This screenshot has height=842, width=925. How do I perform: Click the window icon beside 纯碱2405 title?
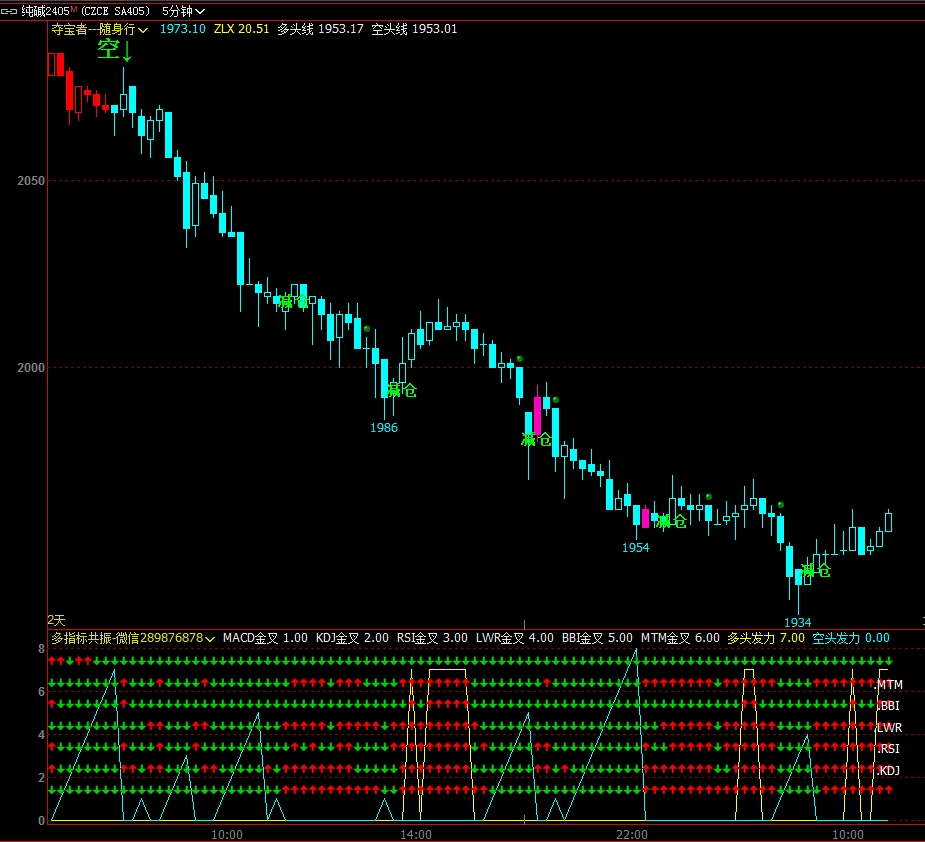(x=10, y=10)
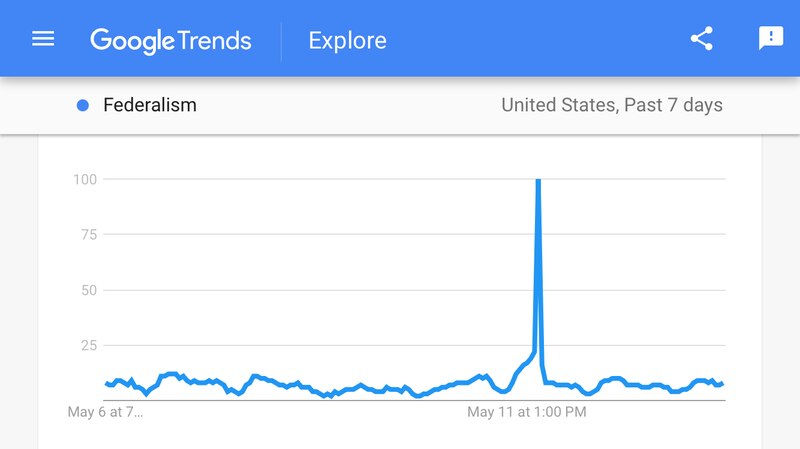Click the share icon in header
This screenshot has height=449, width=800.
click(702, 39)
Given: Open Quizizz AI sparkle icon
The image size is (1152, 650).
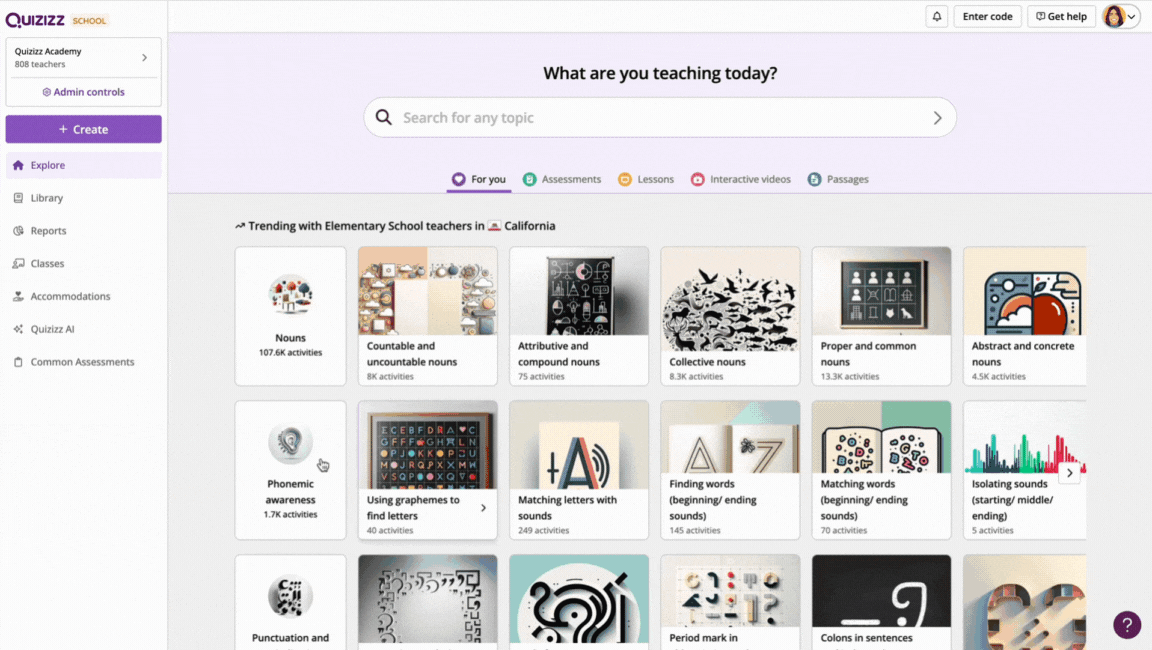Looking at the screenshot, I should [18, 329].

---*---

> Task instructions
Restate word for word each line from the one containing "Given: Open Quizizz AI sparkle icon" through the end of the material, pictures excluded.

> Answer to this problem
Given: Open Quizizz AI sparkle icon
The image size is (1152, 650).
Looking at the screenshot, I should [18, 329].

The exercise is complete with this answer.